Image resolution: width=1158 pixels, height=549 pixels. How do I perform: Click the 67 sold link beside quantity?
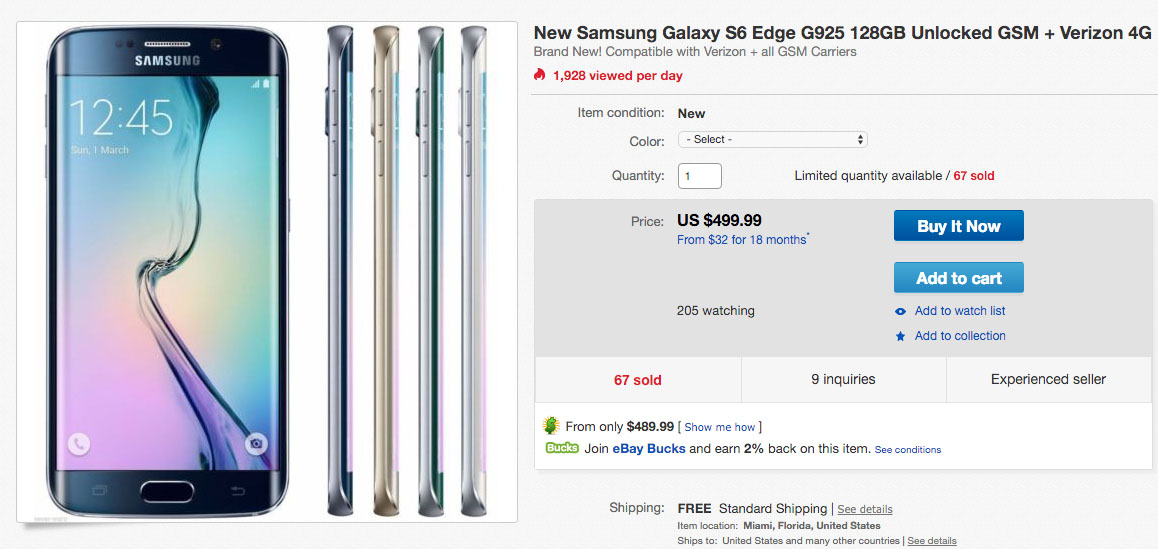click(974, 176)
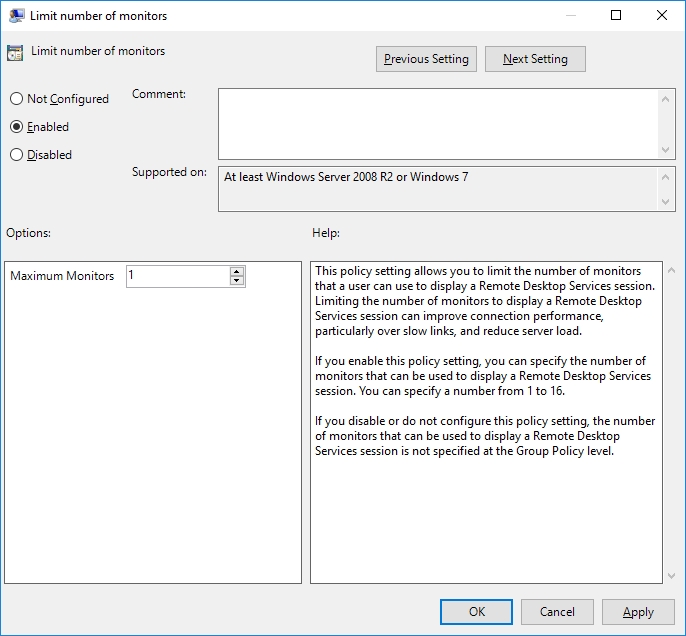686x636 pixels.
Task: Increase Maximum Monitors with up arrow
Action: 237,271
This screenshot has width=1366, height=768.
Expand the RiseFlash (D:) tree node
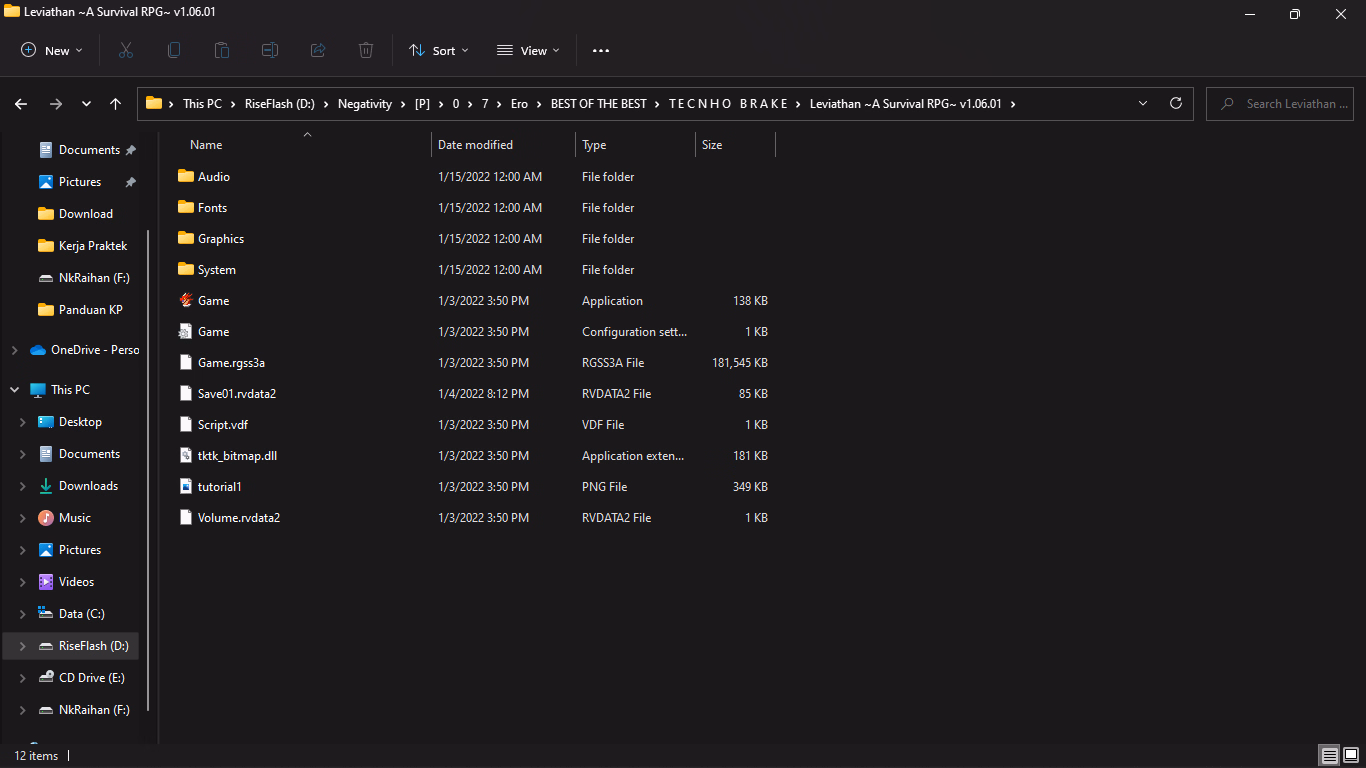tap(22, 646)
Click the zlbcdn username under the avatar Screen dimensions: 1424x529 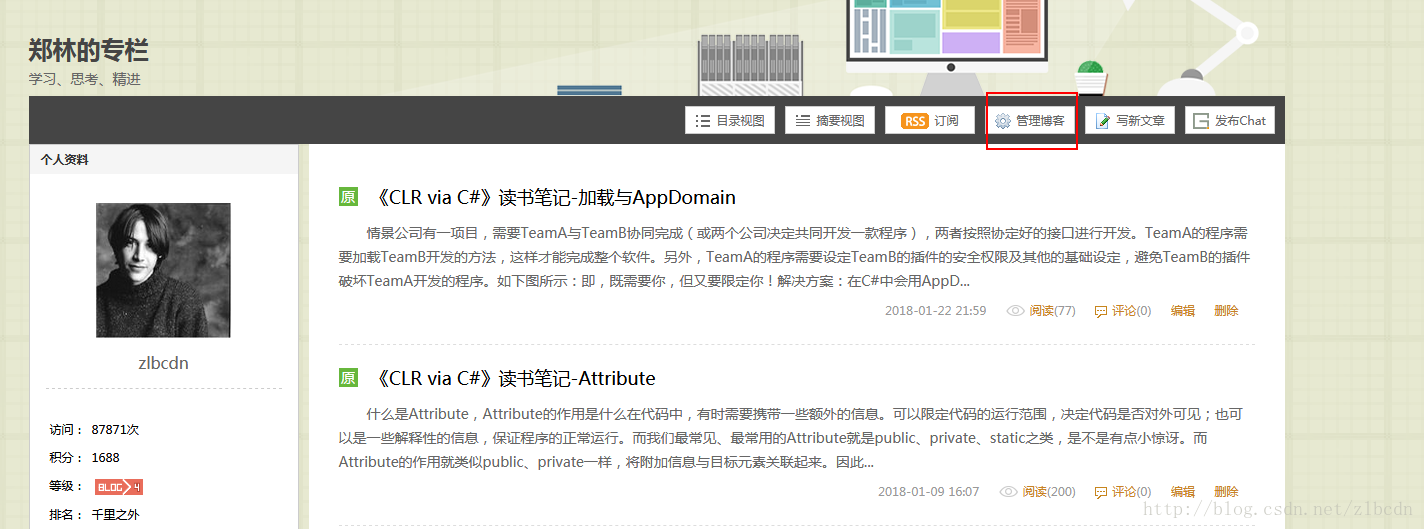163,363
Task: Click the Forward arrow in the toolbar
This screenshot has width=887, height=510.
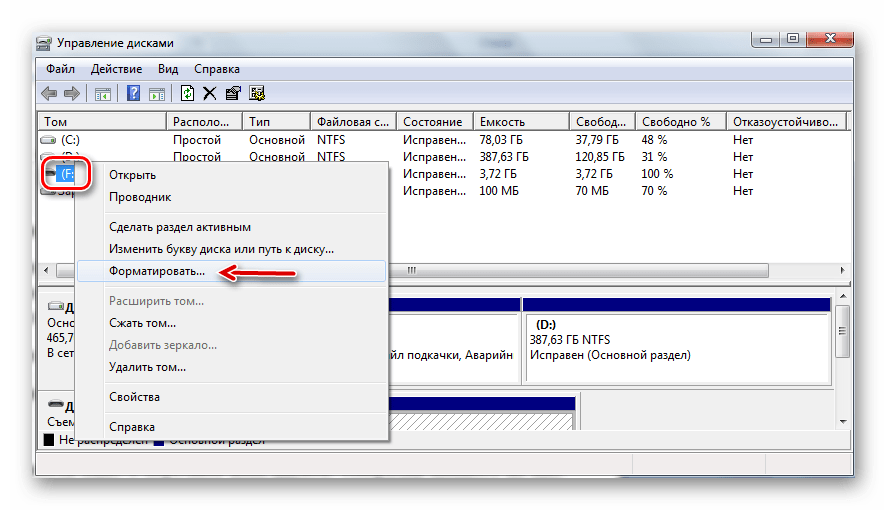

▶ [ACTIVITY] For the listing above, state how many lines contain the string "This". Give the number and nothing else.

▶ [REPLY] 2